[Exercise requirements] Give back, exactly as written, the lines from the beginning of the listing through the one that contains "Inzerce (183, 2098)".

[Material to process]
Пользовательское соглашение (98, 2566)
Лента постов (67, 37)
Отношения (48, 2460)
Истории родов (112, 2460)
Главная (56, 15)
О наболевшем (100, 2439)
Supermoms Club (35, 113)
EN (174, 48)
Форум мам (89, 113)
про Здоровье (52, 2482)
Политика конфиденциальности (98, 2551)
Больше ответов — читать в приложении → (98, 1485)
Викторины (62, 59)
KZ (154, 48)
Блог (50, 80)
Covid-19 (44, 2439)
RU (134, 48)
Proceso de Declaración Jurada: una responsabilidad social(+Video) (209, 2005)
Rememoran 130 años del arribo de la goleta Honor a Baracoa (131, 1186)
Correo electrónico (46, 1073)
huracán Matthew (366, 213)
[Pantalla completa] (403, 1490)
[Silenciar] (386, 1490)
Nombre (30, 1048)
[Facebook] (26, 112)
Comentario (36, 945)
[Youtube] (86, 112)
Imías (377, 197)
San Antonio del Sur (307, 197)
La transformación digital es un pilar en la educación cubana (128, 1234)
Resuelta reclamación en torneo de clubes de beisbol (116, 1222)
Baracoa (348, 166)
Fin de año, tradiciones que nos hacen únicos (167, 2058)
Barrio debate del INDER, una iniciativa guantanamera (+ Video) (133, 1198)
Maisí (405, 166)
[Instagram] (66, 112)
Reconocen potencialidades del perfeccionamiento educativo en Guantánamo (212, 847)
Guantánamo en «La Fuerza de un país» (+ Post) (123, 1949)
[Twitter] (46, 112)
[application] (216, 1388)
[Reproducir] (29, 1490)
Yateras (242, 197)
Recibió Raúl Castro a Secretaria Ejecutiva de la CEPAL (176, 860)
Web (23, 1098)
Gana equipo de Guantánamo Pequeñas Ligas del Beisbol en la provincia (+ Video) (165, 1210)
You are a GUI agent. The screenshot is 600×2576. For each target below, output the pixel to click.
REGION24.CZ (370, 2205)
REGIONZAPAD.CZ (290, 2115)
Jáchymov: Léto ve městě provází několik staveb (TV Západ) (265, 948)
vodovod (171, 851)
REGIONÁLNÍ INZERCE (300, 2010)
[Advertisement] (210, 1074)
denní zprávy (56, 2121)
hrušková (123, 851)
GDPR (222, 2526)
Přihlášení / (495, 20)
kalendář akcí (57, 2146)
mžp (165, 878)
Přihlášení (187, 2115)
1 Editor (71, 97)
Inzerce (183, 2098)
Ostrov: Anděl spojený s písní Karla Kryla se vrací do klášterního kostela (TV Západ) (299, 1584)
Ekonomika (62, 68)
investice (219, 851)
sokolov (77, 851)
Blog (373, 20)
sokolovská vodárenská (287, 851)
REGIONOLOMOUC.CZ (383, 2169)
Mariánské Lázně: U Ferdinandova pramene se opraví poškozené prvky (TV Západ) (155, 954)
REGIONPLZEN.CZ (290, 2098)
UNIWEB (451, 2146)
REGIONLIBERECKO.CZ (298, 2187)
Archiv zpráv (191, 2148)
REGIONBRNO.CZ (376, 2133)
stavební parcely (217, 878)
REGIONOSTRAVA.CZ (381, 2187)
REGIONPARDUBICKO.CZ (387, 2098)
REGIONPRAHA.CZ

[Response below]
Пользовательское соглашение (98, 2566)
Лента постов (67, 37)
Отношения (48, 2460)
Истории родов (112, 2460)
Главная (56, 15)
О наболевшем (100, 2439)
Supermoms Club (35, 113)
EN (174, 48)
Форум мам (89, 113)
про Здоровье (52, 2482)
Политика конфиденциальности (98, 2551)
Больше ответов — читать в приложении → (98, 1485)
Викторины (62, 59)
KZ (154, 48)
Блог (50, 80)
Covid-19 (44, 2439)
RU (134, 48)
Proceso de Declaración Jurada: una responsabilidad social(+Video) (209, 2005)
Rememoran 130 años del arribo de la goleta Honor a Baracoa (131, 1186)
Correo electrónico (46, 1073)
huracán Matthew (366, 213)
[Pantalla completa] (403, 1490)
[Silenciar] (386, 1490)
Nombre (30, 1048)
[Facebook] (26, 112)
Comentario (36, 945)
[Youtube] (86, 112)
Imías (377, 197)
San Antonio del Sur (307, 197)
La transformación digital es un pilar en la educación cubana (128, 1234)
Resuelta reclamación en torneo de clubes de beisbol (116, 1222)
Baracoa (348, 166)
Fin de año, tradiciones que nos hacen únicos (167, 2058)
Barrio debate del INDER, una iniciativa guantanamera (+ Video) (133, 1198)
Maisí (405, 166)
[Instagram] (66, 112)
Reconocen potencialidades del perfeccionamiento educativo en Guantánamo (212, 847)
Guantánamo en «La Fuerza de un país» (+ Post) (123, 1949)
[Twitter] (46, 112)
[application] (216, 1388)
[Reproducir] (29, 1490)
Yateras (242, 197)
Recibió Raúl Castro a Secretaria Ejecutiva de la CEPAL (176, 860)
Web (23, 1098)
Gana equipo de Guantánamo Pequeñas Ligas del Beisbol en la provincia (+ Video) (165, 1210)
You are a GUI agent. The screenshot is 600×2576. For each target below, output the pixel to click.
REGION24.CZ (370, 2205)
REGIONZAPAD.CZ (290, 2115)
Jáchymov: Léto ve městě provází několik staveb (TV Západ) (265, 948)
vodovod (171, 851)
REGIONÁLNÍ INZERCE (300, 2010)
[Advertisement] (210, 1074)
denní zprávy (56, 2121)
hrušková (123, 851)
GDPR (222, 2526)
Přihlášení / (495, 20)
kalendář akcí (57, 2146)
mžp (165, 878)
Přihlášení (187, 2115)
1 Editor (71, 97)
Inzerce (183, 2098)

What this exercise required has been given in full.